E soprattutto era difficile per la teologia affermare che l’esperienza di Dio presente nello spirito dell’uomo fosse una vocazione comune a tutti i cristiani. In tale riserva dei teologi vi era una preoccupazione: quella di evitare esaltazioni, illusioni e così via.

Molte cose sono cambiate dagli anni ’40: e tuttavia l’idea che l’esperienza di Dio vivente nell’anima sia una esperienza straordinaria è rimasta diffusa tra i credenti. Ogni persona umana ha presente Dio nella sua persona: i cristiani conoscono per fede che la Trinità abita in essi. I cristiani in particolare sono chiamati a riconoscere la presenza delle Tre Persone in essi come il proprio effetto della grazia.

Un certo accento unilaterale messo sulla liturgia dai liturgisti, durante e dopo il secondo Concilio Vaticano, ha contribuito a far dimenticare il valore primario della esperienza mistica che avviene nel profondo dell’anima, che designiamo con il termine “cuore”. I cristiani sono chiamati alla coscienza di essa in tutta la loro giornata: a essere, come si dice, “contemplativi nel mondo”. È richiesta una attenzione a questa presenza: anche le grazie più straordinarie hanno sempre scelto anime, come si dice, di orazione, capaci cioè di una attenzione continua al divino Ospite.

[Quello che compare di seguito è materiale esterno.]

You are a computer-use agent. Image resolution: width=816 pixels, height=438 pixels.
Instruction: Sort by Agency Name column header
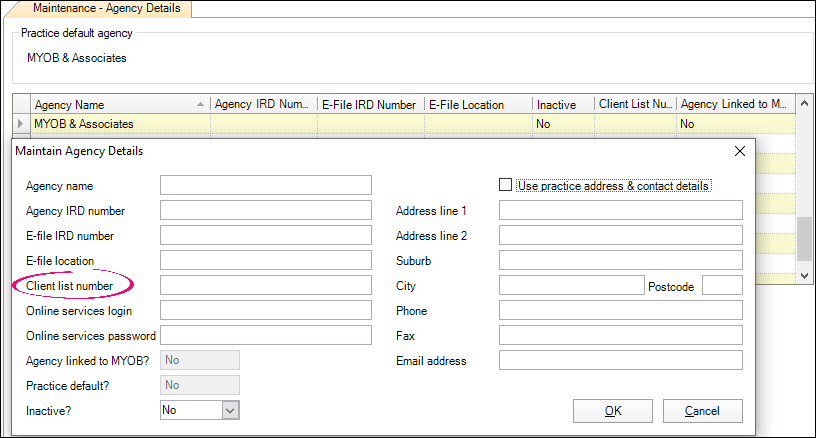coord(110,104)
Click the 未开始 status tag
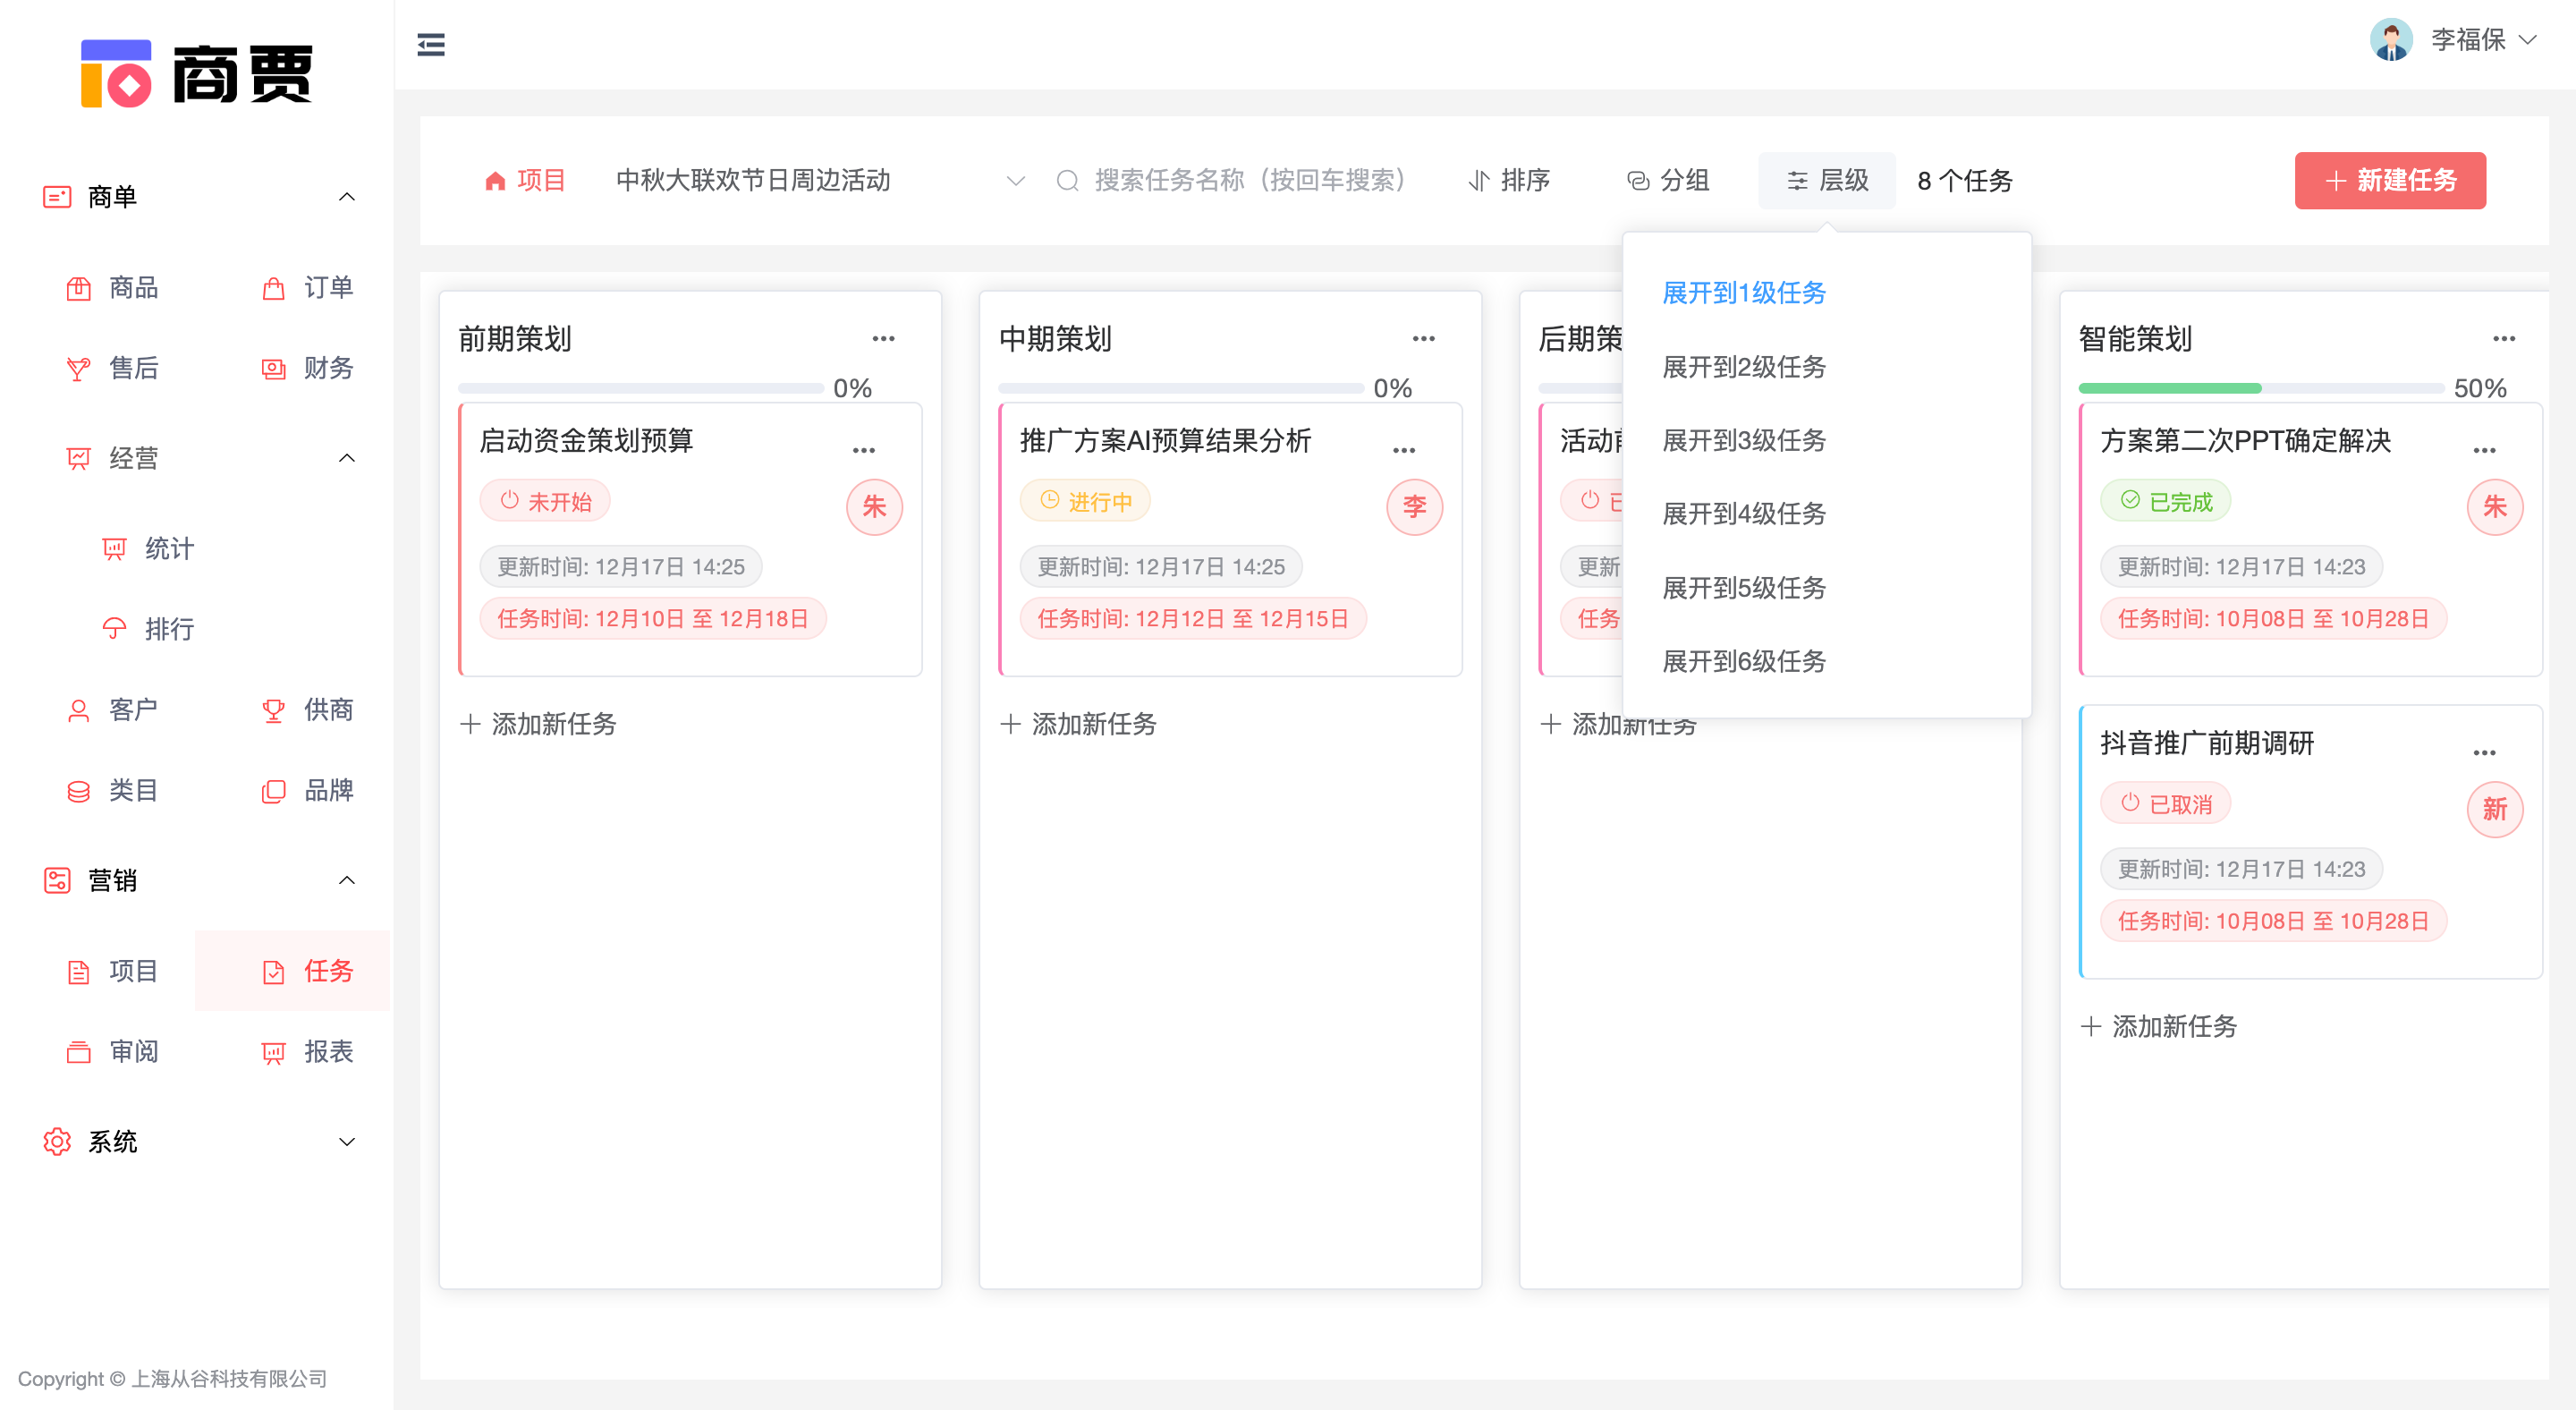This screenshot has width=2576, height=1410. [x=546, y=501]
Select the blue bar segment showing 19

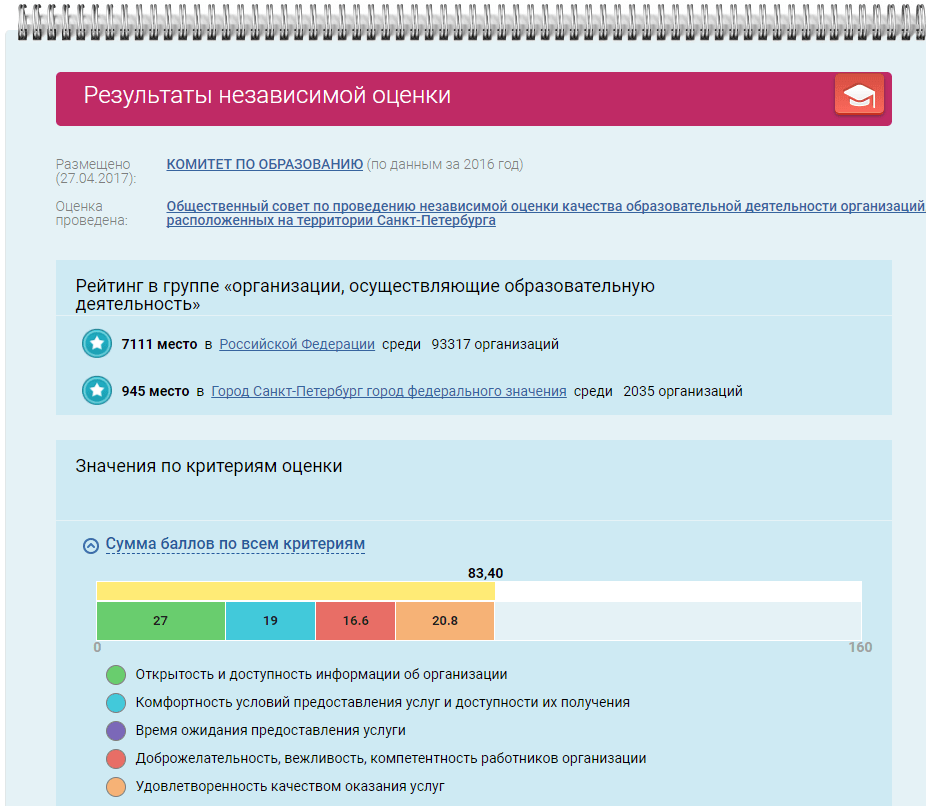270,620
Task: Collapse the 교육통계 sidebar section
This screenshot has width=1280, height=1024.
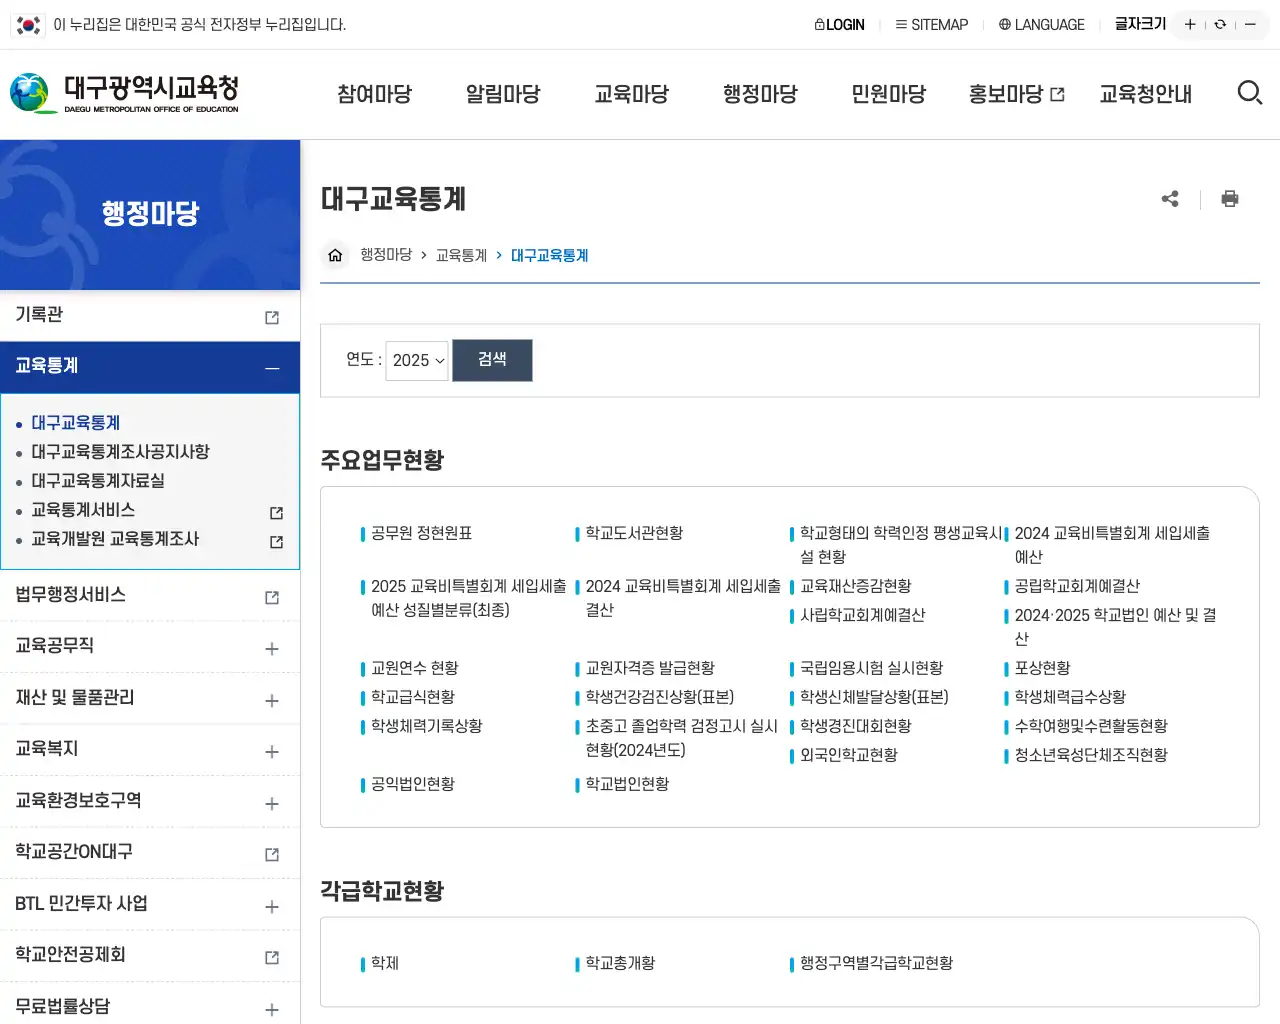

Anche il nuovo Catechismo della Chiesa Cattolica ha trattato dell’orazione, cioè della preghiera raccolta attorno alla presenza della Trinità in noi, come di un elemento essenziale della vita cristiana. Esso cita la definizione di s.Teresa d’Avila, proclamata da Paolo VI dottore della Chiesa: “L’orazione mentale è uno scambio intimo d’amicizia in cui ci si trattiene spesso, solo a solo, con quel Dio da cui ci si sa amati”. E il testo conclude l’esposizione notando che “l’orazione mentale è l’espressione semplice del mistero della preghiera”. Ciò non distoglie il cristiano dall’attenzione alla realtà del mondo, perché Dio stesso è rivolto verso di esse. Pascal dice che Gesù è in agonia sino alla fine del tempo. E vuol dire che tutti i dolori e tutte le speranze dell’uomo, del mondo, della creazione sono presenti nel mistero di Dio. Il cristiano che sa ricordarsi della presenza della Trinità nella sua anima riceve da questa partecipazione il motivo più alto dell’azione: cioè la compassione universale per ogni creatura. Riceve quella mitezza e umiltà di cuore che fa di esso lo spazio in cui può abitare l’amore universale. Il Catechismo della Chiesa Cattolica dice che l’orazione “è un silenzioso amore”. Ma questo “silenzioso amore” è una partecipazione all’amore stesso con cui Dio ama il mondo e vive all’interno delle sue gioie e dei suoi dolori.

La mistica è propria del cristiano in quanto tale. Essa significa anche imparare a ascoltare lo Spirito Santo che ispira i pensieri e le azioni con una sicurezza e un ardimento che non viene dal mondo. L’attenzione all’Ospite divino, vissuta quotidianamente, consente di entrare nel profondo della storia e comprendere il mistero di Dio che si compie nel tempo. Con la ragione critica è facile vedere il male, ma nello Spirito si coglie il brulicante crescere del bene e il cammino del Regno di Dio negli avvenimenti dell’uomo.